[Activity] Below are the records; how many of their lines contain "will"? Reply only with that figure.

[Given records Boundary: Start]

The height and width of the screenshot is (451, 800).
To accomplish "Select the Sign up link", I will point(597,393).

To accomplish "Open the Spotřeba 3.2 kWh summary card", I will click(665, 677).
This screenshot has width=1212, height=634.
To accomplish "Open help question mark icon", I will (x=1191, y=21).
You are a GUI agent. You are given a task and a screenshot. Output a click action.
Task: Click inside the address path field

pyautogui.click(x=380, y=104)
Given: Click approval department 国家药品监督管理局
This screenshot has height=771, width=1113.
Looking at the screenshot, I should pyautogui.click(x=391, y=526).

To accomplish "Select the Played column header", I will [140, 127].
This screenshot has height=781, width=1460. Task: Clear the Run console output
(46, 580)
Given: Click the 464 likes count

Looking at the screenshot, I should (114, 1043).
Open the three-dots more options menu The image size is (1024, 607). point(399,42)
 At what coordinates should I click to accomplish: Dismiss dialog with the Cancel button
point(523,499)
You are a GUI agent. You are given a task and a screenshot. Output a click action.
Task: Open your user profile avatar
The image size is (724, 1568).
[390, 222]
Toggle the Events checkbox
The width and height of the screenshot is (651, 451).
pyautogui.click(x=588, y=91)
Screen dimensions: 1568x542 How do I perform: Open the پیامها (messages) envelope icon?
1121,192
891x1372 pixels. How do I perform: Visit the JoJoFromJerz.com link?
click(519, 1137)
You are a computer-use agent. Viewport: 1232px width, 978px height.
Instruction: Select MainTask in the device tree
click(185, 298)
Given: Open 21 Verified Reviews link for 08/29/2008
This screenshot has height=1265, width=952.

[Given records Boundary: End]

[Answer to the exercise] 4